23 Jan New sustainability trends:
Slow food and slow wine
The need for change towards a more sustainable world is an issue on the international agenda, which in recent years has become a topic of special interest to public opinion. Among the practices and behaviors that are being promoted in favor of this aspiration, those related to agriculture and food consumption stand out.
Among the current trends in this regard, undoubtedly connected to wine tourism, we cannot fail to mention the slow food and slow wine movements, whose philosophy advocates the enjoyment of food and drink while taking care of the environment.
The global Slow Food organization, whose symbol is a snail, was founded in 1989 “to prevent the disappearance of local food cultures and traditions, to counteract the rise of fast-paced lifestyles and to combat the general lack of interest in the food we eat, where it comes from and how our food choices affect the world around us”.
Since then, it has continued to grow and today involves millions of people around the world. It opposes the standardization of taste and culture, as well as the impositions of the food industry and industrial agriculture. According to its notion of quality, food should be good (tasty, fresh, satisfying to the senses and part of the local culture), clean (not harmful to the environment, animal welfare or human health), and fair (accessible to consumers and with fair rewards for producers).
So, in addition to focusing on rational food production, Slow Food proposes a new kind of ecology, where human activity, people’s lifestyles, their way of consuming and traveling are fundamental. In short, it proposes a new way of living and relating to food.
As far as tourism is concerned, the so-called kilometer 0 is used to promote local and regional food consumption. This modality values the connection with the roots of each village visited. It allows visitors to delve into the culinary traditions and customs of the locals, learn about their history, beliefs, ancestral traditions and family roots. By revaluing the local or regional, it is possible to better appreciate the flavors and aromas of each raw material and its products in their place of origin. By learning about local production methods, by being aware of the time and care invested in the production of each food, the act of eating is redefined.
In such a context, the tasting of a food or a drink, more than a momentary individual pleasure, becomes an experience of high symbolic value, the here and now of a unique and exclusive product endowed with the authentic personality of the place where it was born and developed. It makes us meditate and feel in harmony with nature and with other people, and perhaps more in harmony with ourselves.
When it comes to wine in particular, environmental concerns are accentuated, since grape growing is highly sensitive to climate and changes in nature, temperature and rainfall. The constantly evolving conditions under which vines are grown have a significant impact on the final product, and their management requires great expertise. In particular, slow viticulture practice encourages the use of biological alternatives to chemicals, such as compost, prefers manual rather than motorized harvesting, is responsible with water use, is conscious of social as well as environmental sustainability, and promotes ecological activities among its visitors.

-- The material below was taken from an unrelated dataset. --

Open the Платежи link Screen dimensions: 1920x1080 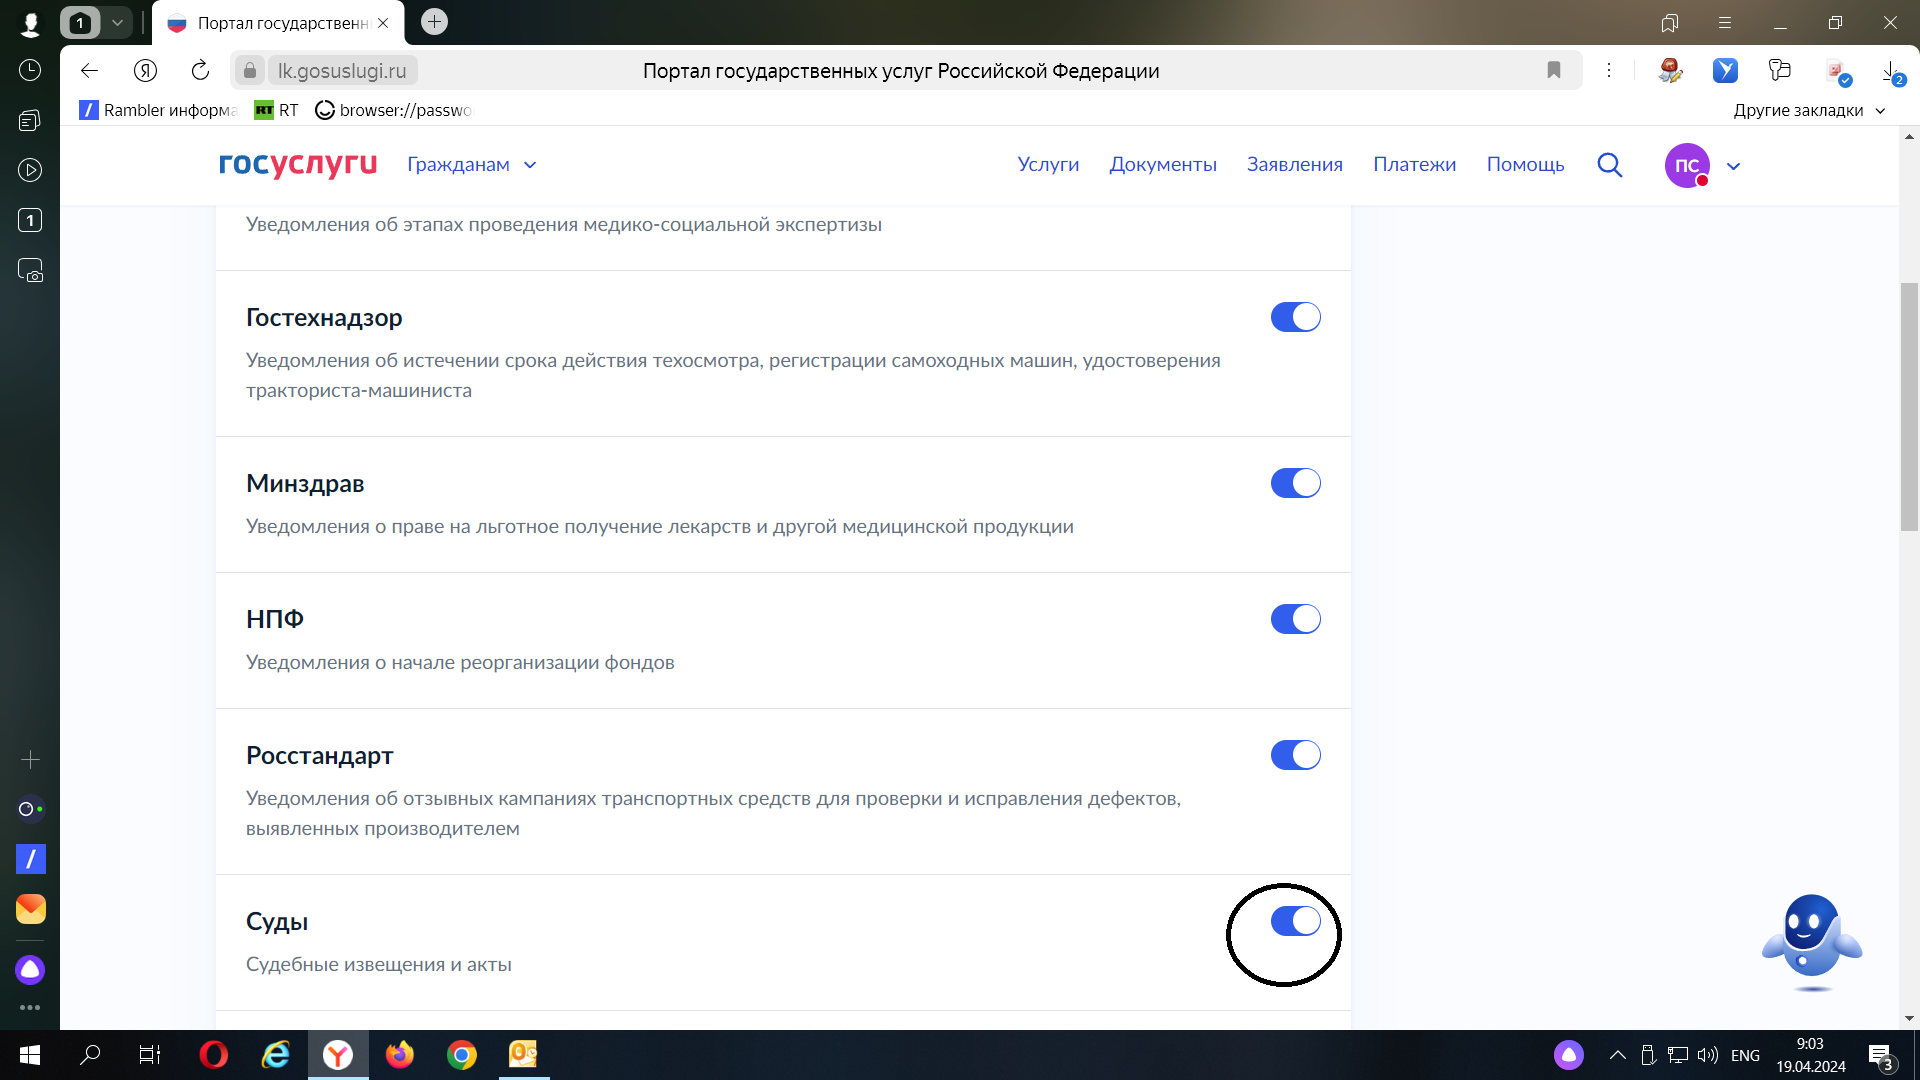[1414, 165]
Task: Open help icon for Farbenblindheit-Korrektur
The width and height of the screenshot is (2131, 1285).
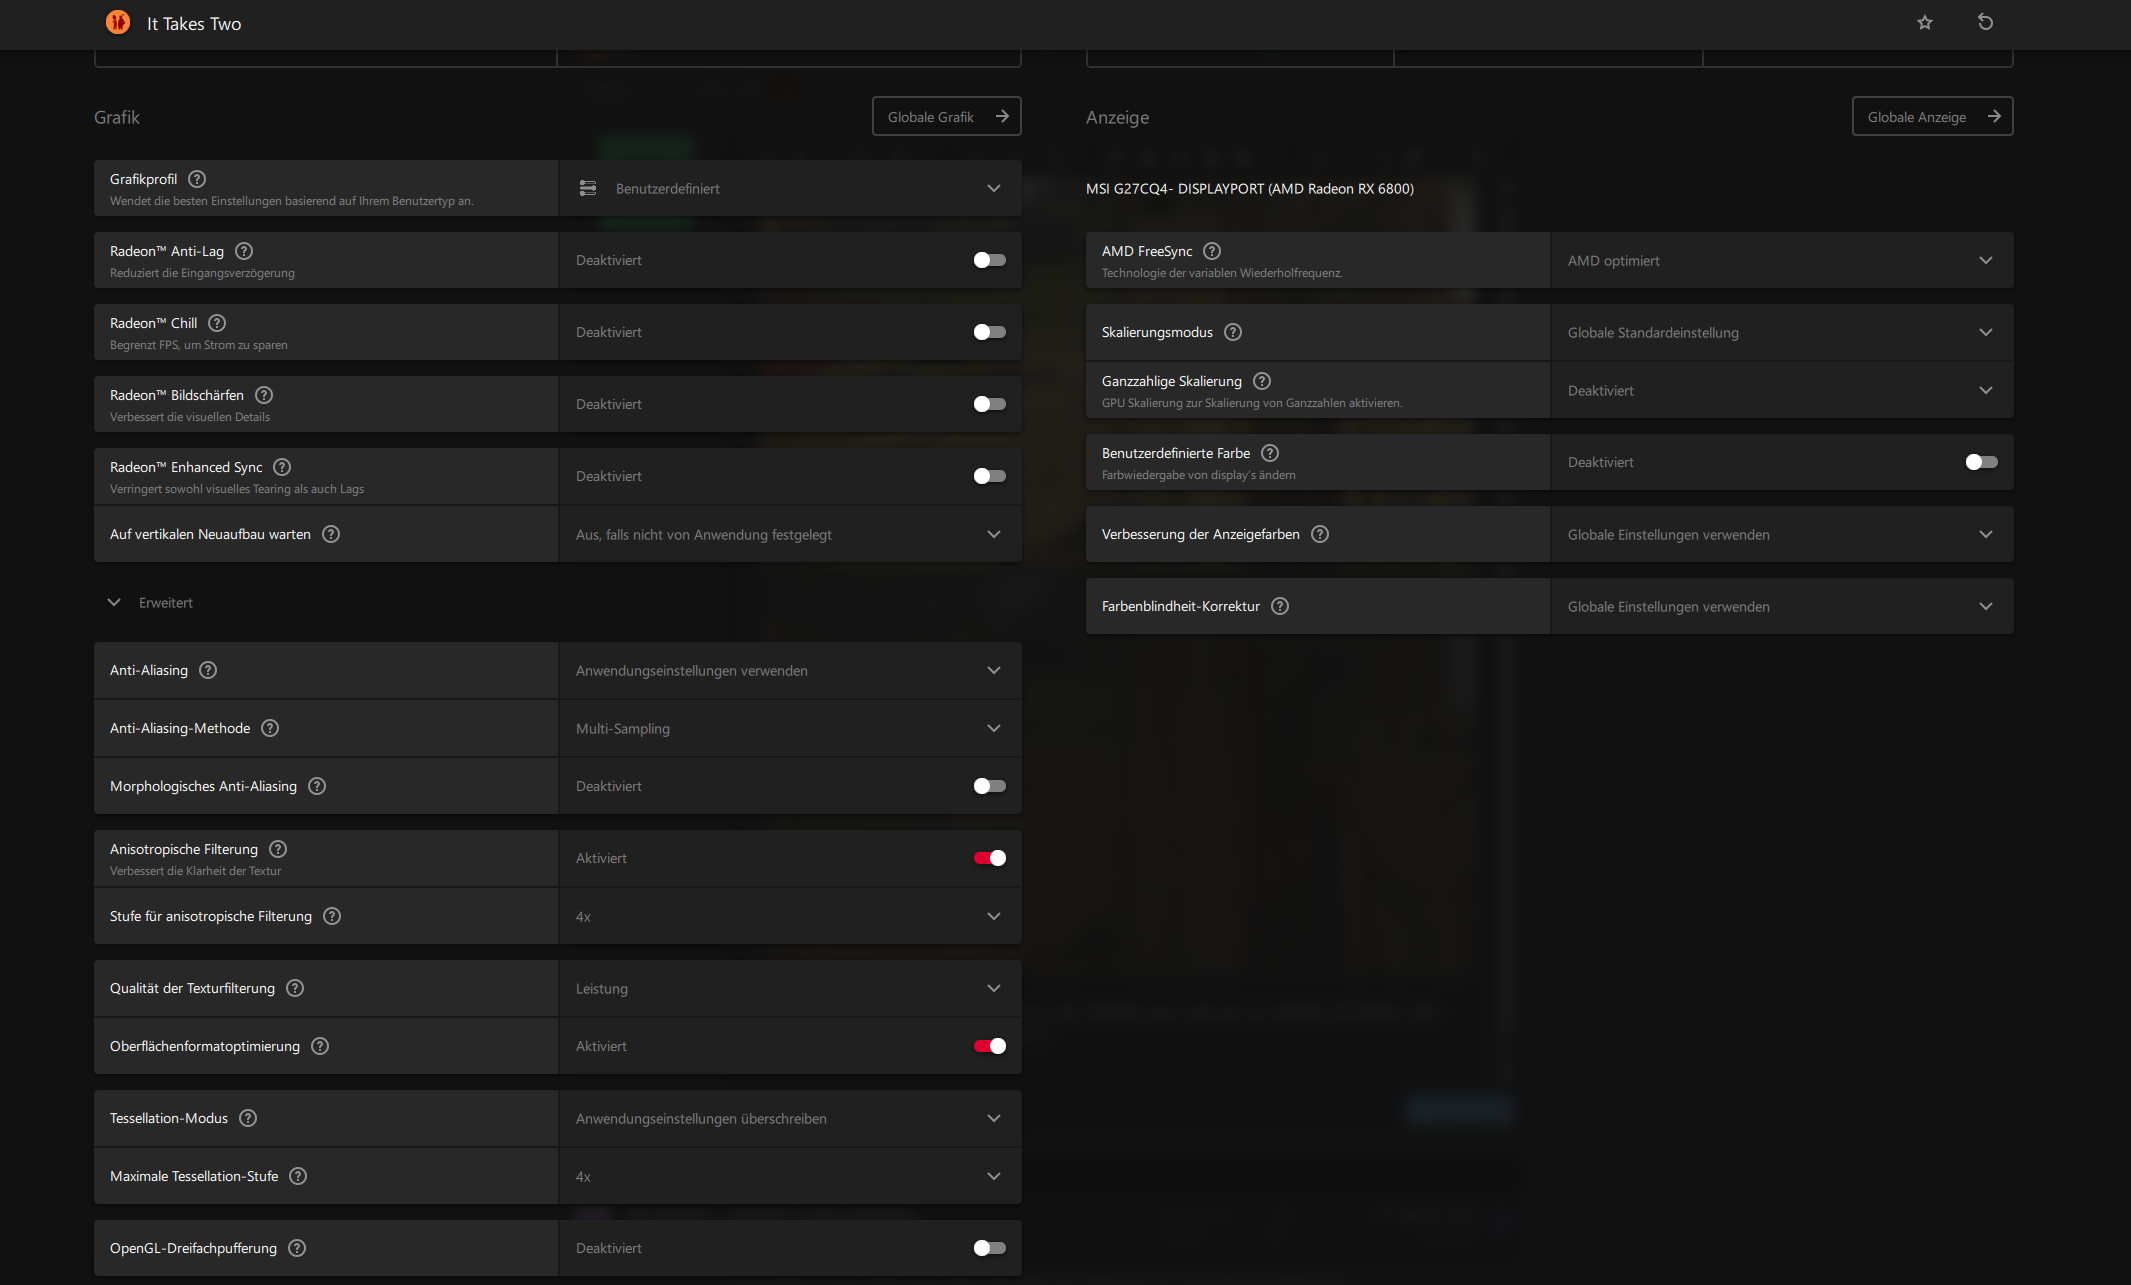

Wine tourism should not ignore the trends in defense of the environment. In fact, it is a great opportunity for wineries to publicize the advances in their practices, activities and processes to meet people’s growing expectations of sustainability. In line with the slow food movement, the slow wine movement promotes a greener and fairer economy, with organic or biodynamic agricultural practices. It promotes visits and tastings of wines integrated with the terroir, giving value to the landscape, the work of the people, the history and traditions of the place.
Thus, wine tourism, with its tasting activities, tours, visits to local wine museums, interaction with small local producers, among many others, provides us with a great teaching to take home, and incorporate this knowledge into our daily lives. In addition to making us enjoy unique pleasurable experiences, it gives us the opportunity to change our attitude to reduce our carbon footprint, respect and give more value to local and natural products, and become more aware of our consumption choices.
In short, wine tourism, by its very nature, brings us closer to all these values. Beyond the producers that have different certifications and produce biodynamic wines with natural processes, today all wineries in general are increasingly aware of the care for the environment and the growing value that consumers and visitors place on sustainability. A genuine wine that tastes good, is fairly priced and also reflects sustainability and care for the planet and people is an ideal marketing strategy for these times, and especially for when the younger generations, who are rightly concerned about the care of our common home, join the wine market and wine tourism.